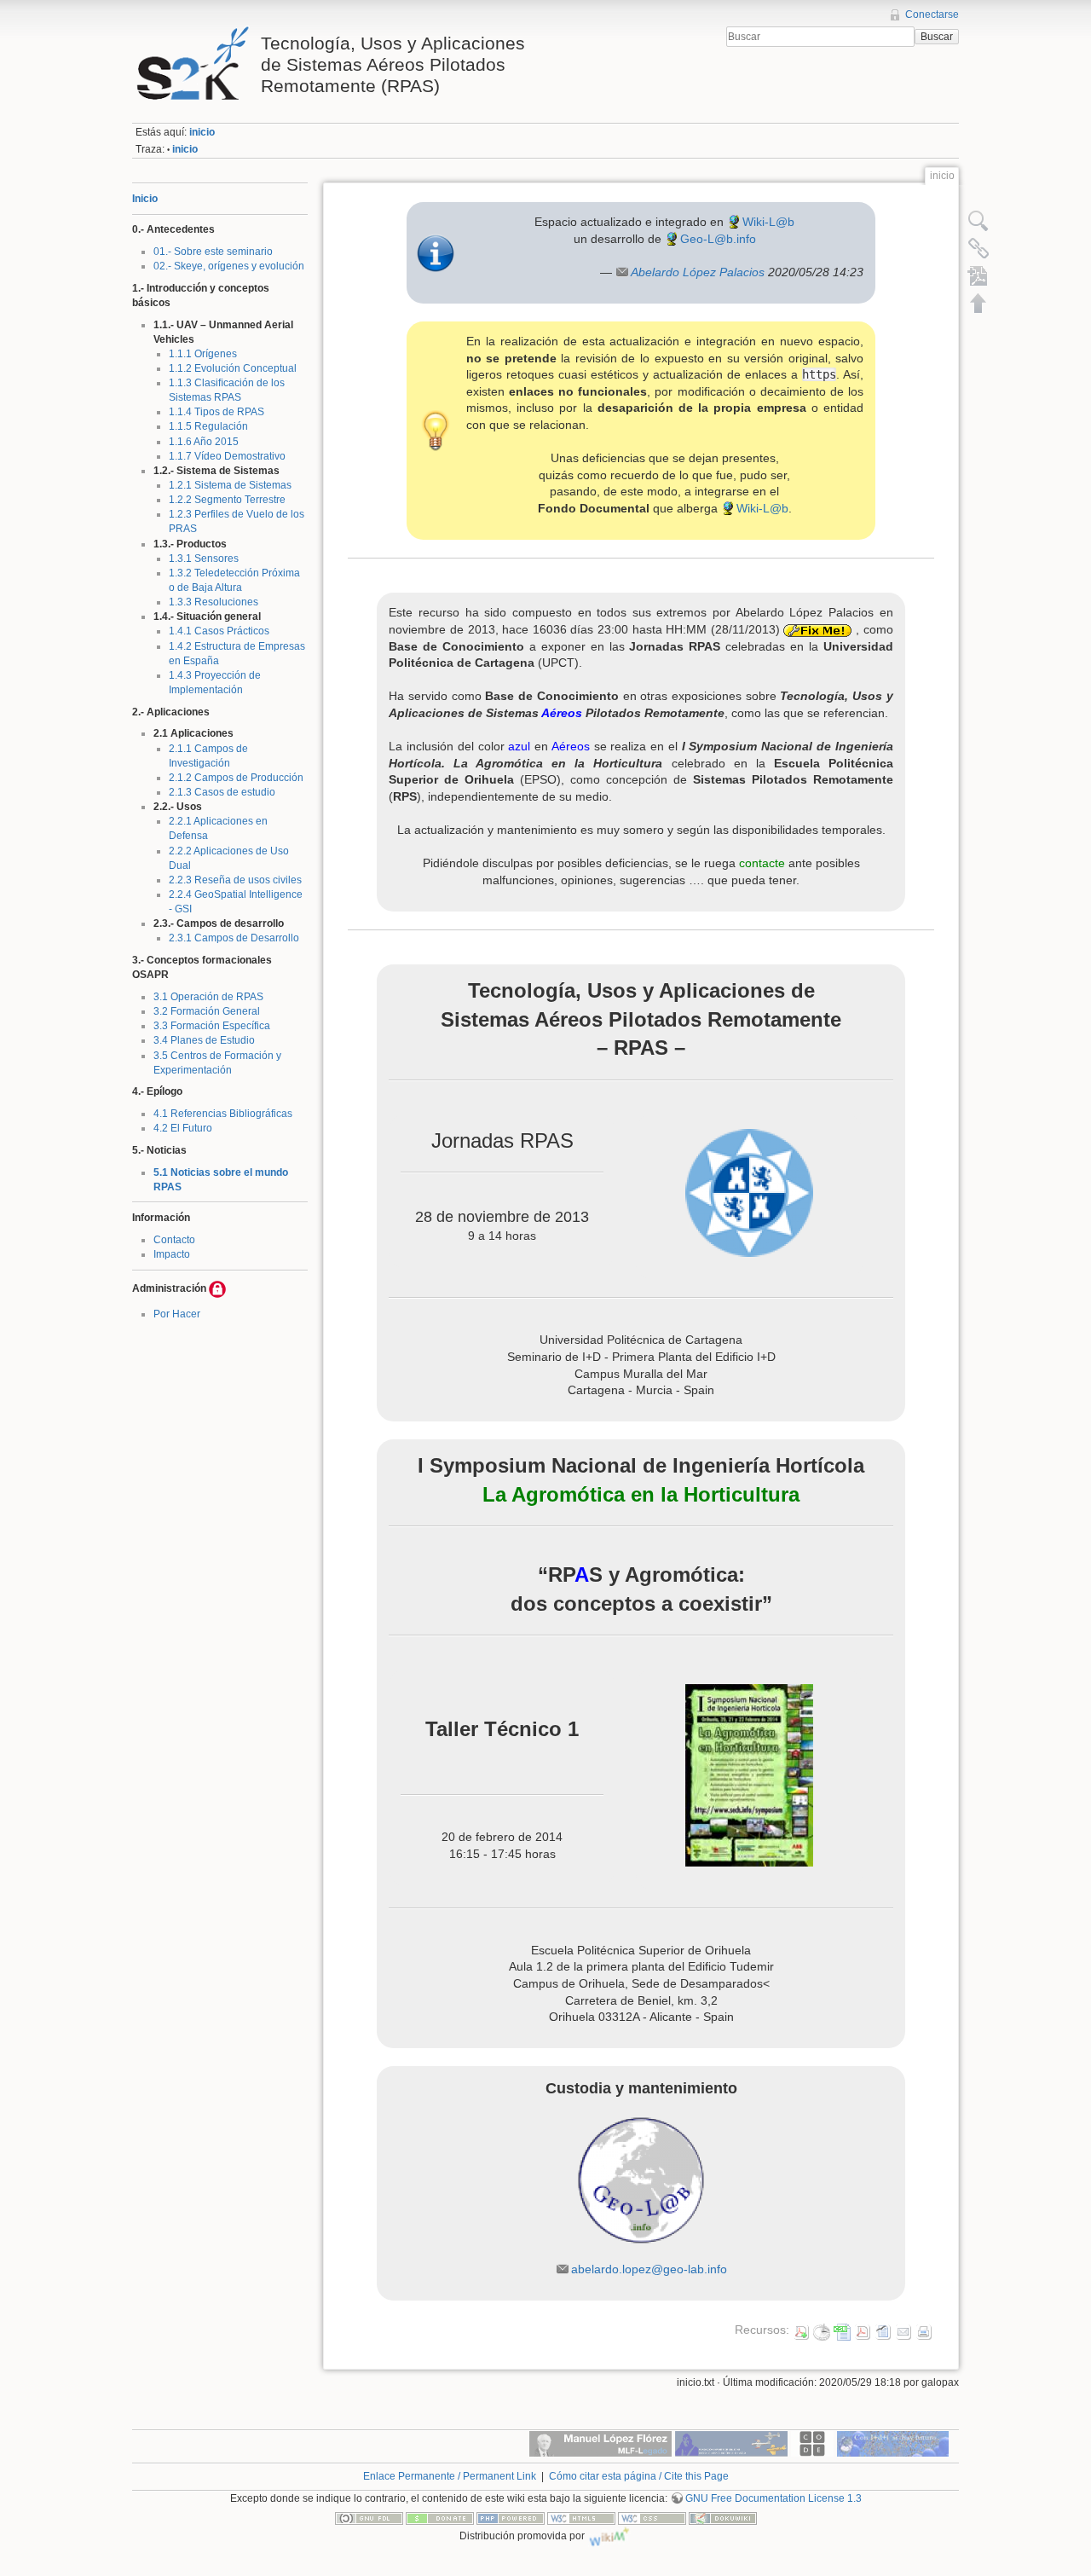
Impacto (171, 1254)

* * *

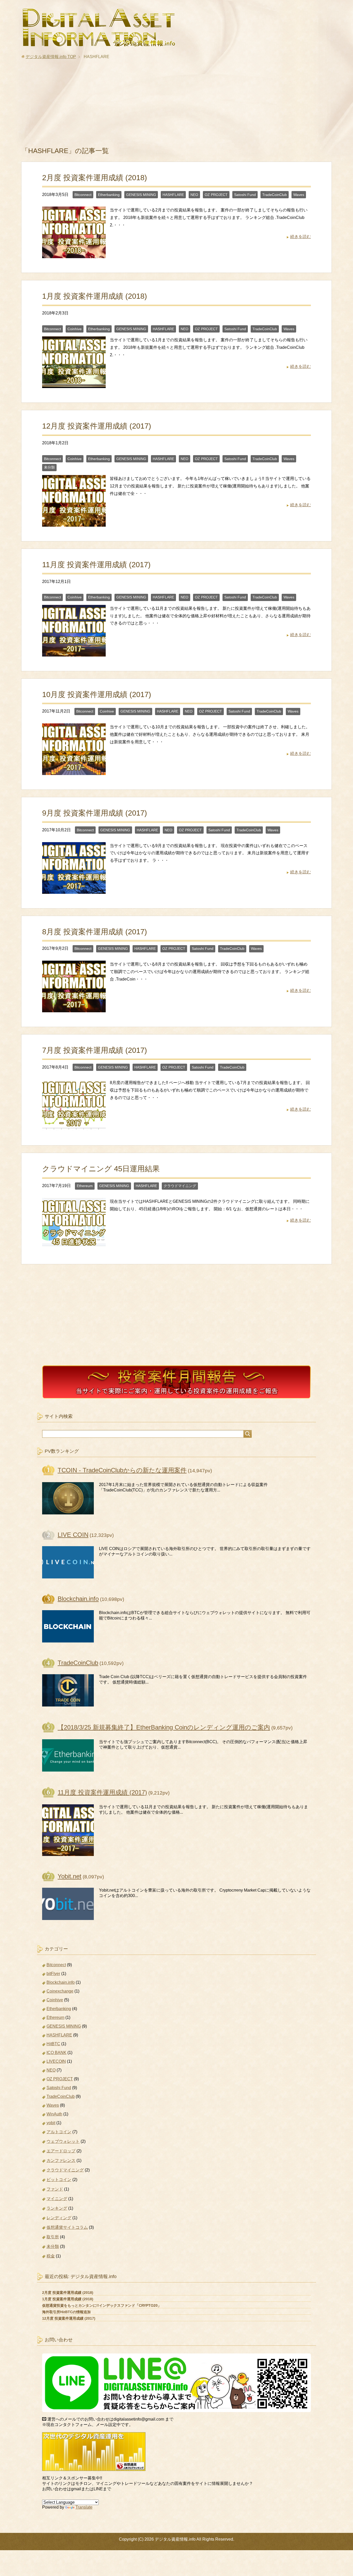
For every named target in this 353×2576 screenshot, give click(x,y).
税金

--

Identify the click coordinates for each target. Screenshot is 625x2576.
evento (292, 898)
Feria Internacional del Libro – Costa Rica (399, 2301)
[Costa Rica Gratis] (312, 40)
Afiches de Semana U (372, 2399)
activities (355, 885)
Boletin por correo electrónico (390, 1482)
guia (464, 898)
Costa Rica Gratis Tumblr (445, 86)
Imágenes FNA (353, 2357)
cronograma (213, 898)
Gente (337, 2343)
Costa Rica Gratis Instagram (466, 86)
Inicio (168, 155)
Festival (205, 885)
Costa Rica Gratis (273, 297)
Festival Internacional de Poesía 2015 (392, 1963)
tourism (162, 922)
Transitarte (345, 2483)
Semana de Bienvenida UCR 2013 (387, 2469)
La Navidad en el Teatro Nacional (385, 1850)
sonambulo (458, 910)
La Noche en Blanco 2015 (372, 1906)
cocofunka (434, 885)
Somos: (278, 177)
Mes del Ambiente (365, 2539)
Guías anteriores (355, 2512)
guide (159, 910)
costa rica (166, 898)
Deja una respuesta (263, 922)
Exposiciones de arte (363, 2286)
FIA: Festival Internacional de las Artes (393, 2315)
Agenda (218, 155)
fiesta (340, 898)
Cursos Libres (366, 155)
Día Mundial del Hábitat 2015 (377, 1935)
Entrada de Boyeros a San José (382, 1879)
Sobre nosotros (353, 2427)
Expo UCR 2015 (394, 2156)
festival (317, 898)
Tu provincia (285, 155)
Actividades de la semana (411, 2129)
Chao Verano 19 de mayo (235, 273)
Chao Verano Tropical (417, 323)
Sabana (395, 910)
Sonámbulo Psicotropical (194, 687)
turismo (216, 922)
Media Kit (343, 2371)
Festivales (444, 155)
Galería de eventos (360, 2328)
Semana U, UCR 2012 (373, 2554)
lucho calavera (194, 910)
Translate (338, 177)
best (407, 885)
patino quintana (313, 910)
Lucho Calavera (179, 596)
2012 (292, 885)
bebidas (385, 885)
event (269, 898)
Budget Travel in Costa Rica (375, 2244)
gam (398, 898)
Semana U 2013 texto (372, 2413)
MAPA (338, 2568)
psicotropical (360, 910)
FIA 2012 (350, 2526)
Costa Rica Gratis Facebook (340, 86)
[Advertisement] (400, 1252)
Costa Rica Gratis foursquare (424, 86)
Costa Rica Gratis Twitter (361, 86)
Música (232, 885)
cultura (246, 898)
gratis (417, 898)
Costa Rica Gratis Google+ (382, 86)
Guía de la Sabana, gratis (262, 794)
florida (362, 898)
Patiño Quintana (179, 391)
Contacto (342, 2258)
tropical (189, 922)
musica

> [What is being asked] Search the listing for the word "Verano". Copy every line in which it occurs.

> [Task response]
Chao Verano 19 de mayo (235, 273)
Chao Verano Tropical (417, 323)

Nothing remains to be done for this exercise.